THE PROBLEM – Copy the listing below line for line, keeping every character unchanged.
-- START EXERCISE INPUT --
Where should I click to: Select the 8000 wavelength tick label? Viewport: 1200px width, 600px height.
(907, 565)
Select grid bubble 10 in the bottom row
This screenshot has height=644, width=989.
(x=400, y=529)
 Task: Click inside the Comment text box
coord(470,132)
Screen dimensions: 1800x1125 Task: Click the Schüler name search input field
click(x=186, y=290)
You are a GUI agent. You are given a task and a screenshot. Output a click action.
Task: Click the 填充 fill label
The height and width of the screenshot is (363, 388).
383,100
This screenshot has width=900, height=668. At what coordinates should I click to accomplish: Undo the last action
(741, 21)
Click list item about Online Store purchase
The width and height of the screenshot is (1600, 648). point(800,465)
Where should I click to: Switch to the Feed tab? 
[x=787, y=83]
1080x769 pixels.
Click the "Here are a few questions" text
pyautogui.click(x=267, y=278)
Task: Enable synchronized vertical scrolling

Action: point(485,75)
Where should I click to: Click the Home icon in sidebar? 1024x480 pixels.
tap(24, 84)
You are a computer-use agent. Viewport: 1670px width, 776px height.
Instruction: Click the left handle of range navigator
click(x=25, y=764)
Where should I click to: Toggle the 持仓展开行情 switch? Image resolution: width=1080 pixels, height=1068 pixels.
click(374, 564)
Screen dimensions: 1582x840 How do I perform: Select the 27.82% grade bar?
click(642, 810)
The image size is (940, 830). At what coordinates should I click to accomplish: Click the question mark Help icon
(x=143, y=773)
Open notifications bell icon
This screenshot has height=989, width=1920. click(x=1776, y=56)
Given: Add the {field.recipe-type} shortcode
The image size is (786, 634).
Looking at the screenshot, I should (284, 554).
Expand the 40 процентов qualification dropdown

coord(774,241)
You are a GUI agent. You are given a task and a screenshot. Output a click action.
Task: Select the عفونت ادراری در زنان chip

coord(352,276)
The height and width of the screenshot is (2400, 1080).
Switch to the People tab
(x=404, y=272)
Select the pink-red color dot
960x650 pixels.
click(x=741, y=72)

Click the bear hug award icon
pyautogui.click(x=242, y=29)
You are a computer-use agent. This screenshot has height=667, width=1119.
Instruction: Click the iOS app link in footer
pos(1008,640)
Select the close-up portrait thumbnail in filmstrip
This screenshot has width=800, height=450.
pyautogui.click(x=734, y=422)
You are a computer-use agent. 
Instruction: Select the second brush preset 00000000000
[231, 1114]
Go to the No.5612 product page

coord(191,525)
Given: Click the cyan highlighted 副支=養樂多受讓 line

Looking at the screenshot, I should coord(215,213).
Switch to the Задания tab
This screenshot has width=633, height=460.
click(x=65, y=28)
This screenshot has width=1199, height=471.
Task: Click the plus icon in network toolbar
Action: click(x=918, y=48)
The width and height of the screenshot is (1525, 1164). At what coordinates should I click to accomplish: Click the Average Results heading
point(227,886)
-- END EXERCISE INPUT --
REPLY –
Where should I click to: Select the 8000 wavelength tick label? Viewport: 1200px width, 600px height.
(907, 565)
Select grid bubble 10 in the bottom row
This screenshot has height=644, width=989.
(x=400, y=529)
 Task: Click inside the Comment text box
coord(470,132)
Screen dimensions: 1800x1125 Task: Click the Schüler name search input field
click(x=186, y=290)
You are a GUI agent. You are given a task and a screenshot. Output a click action.
Task: Click the 填充 fill label
The height and width of the screenshot is (363, 388).
383,100
This screenshot has width=900, height=668. At what coordinates should I click to accomplish: Undo the last action
(741, 21)
Click list item about Online Store purchase
The width and height of the screenshot is (1600, 648). point(800,465)
Where should I click to: Switch to the Feed tab? 
[x=787, y=83]
1080x769 pixels.
Click the "Here are a few questions" text
pyautogui.click(x=267, y=278)
Task: Enable synchronized vertical scrolling

Action: point(485,75)
Where should I click to: Click the Home icon in sidebar? 1024x480 pixels.
tap(24, 84)
You are a computer-use agent. Viewport: 1670px width, 776px height.
Instruction: Click the left handle of range navigator
click(x=25, y=764)
Where should I click to: Toggle the 持仓展开行情 switch? Image resolution: width=1080 pixels, height=1068 pixels.
click(374, 564)
Screen dimensions: 1582x840 How do I perform: Select the 27.82% grade bar?
click(642, 810)
The image size is (940, 830). At what coordinates should I click to accomplish: Click the question mark Help icon
(x=143, y=773)
Open notifications bell icon
This screenshot has height=989, width=1920. click(x=1776, y=56)
Given: Add the {field.recipe-type} shortcode
The image size is (786, 634).
Looking at the screenshot, I should (284, 554).
Expand the 40 процентов qualification dropdown

coord(774,241)
You are a GUI agent. You are given a task and a screenshot. Output a click action.
Task: Select the عفونت ادراری در زنان chip

coord(352,276)
The height and width of the screenshot is (2400, 1080).
Switch to the People tab
(x=404, y=272)
Select the pink-red color dot
960x650 pixels.
click(x=741, y=72)

Click the bear hug award icon
pyautogui.click(x=242, y=29)
You are a computer-use agent. This screenshot has height=667, width=1119.
Instruction: Click the iOS app link in footer
pos(1008,640)
Select the close-up portrait thumbnail in filmstrip
This screenshot has width=800, height=450.
pyautogui.click(x=734, y=422)
You are a computer-use agent. 
Instruction: Select the second brush preset 00000000000
[231, 1114]
Go to the No.5612 product page

coord(191,525)
Given: Click the cyan highlighted 副支=養樂多受讓 line

Looking at the screenshot, I should coord(215,213).
Switch to the Задания tab
This screenshot has width=633, height=460.
click(x=65, y=28)
This screenshot has width=1199, height=471.
Task: Click the plus icon in network toolbar
Action: click(x=918, y=48)
The width and height of the screenshot is (1525, 1164). At what coordinates should I click to accomplish: Click the Average Results heading
point(227,886)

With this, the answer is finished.